The Royals have added some versatility to both their infield and outfield mixes, announcing the signing of former D-backs utility man Chris Owings to a one-year contract for the 2019 season. Owings, a client of ACES, will reportedly receive a $3MM guarantee and can earn another $500K worth of incentives.
On the surface, this seems to be quite a sensible match for all involved. Owings, 27, is a nice bounceback candidate who could see action all over the field in Kansas City. He was recently non-tendered by the Diamondbacks, who elected not to pay him a projected $3.6MM. As Owings has already topped five years of MLB service, the Royals won’t have any future control rights to look forward to. He’ll once again be a free agent next winter.
Owings has spent most of his career playing up the middle in the infield, though he also has spent plenty of time in the outfield (right and center, primarily) and has logged some innings at third base. Unless he’s offered a chance to earn regular time at the hot corner, or a trade creates space elsewhere, odds are he’ll be tasked with moving around quite a bit in Kansas City.
The organization is slated to cover most of its middle-infield innings with Adalberto Mondesi and Whit Merrifield. Owings can support that middle infield pairing while buttressing the Royals’ roster at the other spots where he has experience. The Royals third base situation remains largely unresolved at present. Meanwhile, K.C.’s three top outfielders (Alex Gordon, Brian Goodwin, Brett Phillips) all hit from the left side, making Owings a natural platoon match (though he has mostly neutral splits in his career).
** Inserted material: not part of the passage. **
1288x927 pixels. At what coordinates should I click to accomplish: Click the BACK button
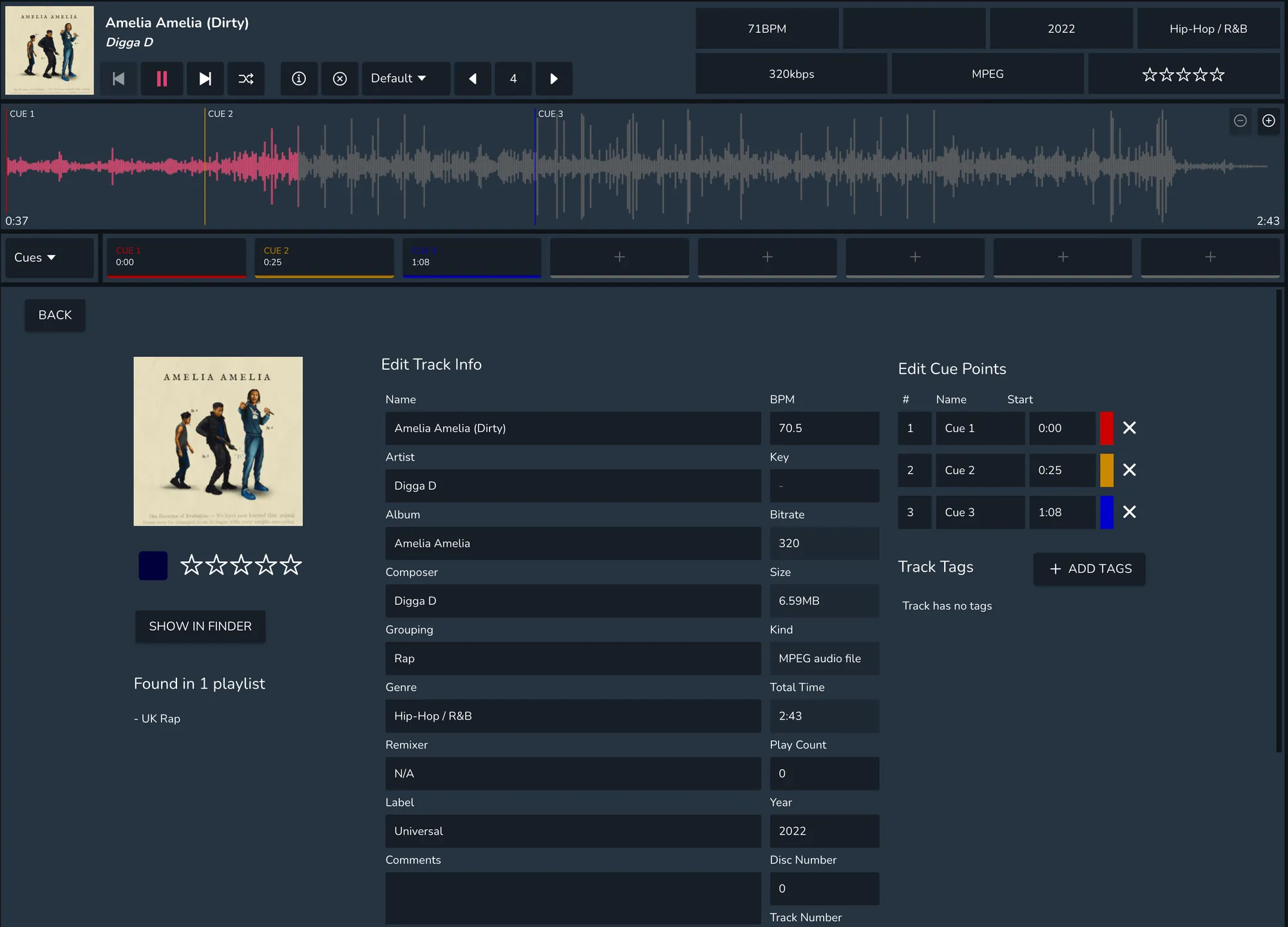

The defensive flexibility is obviously nice, particularly since Owings has graded well at second and fantastically in the outfield. He’s not exactly a defensive-metric darling at short, but he can clearly handle that spot as well.
All said, there should be plenty of opportunity for Owings — supposing, at least, that he can turn things around with the bat. While he has at times shown an ability to hit at or at least near the league-average rate, Owings is coming off of a dreadful 2018 campaign in which he slashed just .206/.272/.302 with four home runs and 11 steals over 309 plate appearances.
To be sure, Owings was likely somewhat unfortunate to post a .265 batting average on balls in play last year. But he didn’t exactly knock the socks off of Statcast’s fancy machinery, with his batted-ball profile spitting out only a .281 xwOBA. That did land well above his .251 xOBA, but it also represented the fourth-straight season in which Owings fell below .300 in xwOBA.
It’s tough to find much to love about Owings’s recent track record offensively. His walk rate did tick up to a personal-high 7.8%, but he also struck out at a 24.3% rate. Owings’s in-zone contact rate fell to a personal-low 85.9%. Meanwhile, he put the ball in the air much more than ever before (38.3% FB rate) without the dingers to show for it (5.1% HR/FB).
Of course, the Royals won’t need Owings to produce even at a league-average rate to see a return on this contract. If he can return to being a slightly below-average bat, Owings will meet the loftiest realistic expectations of his new organization.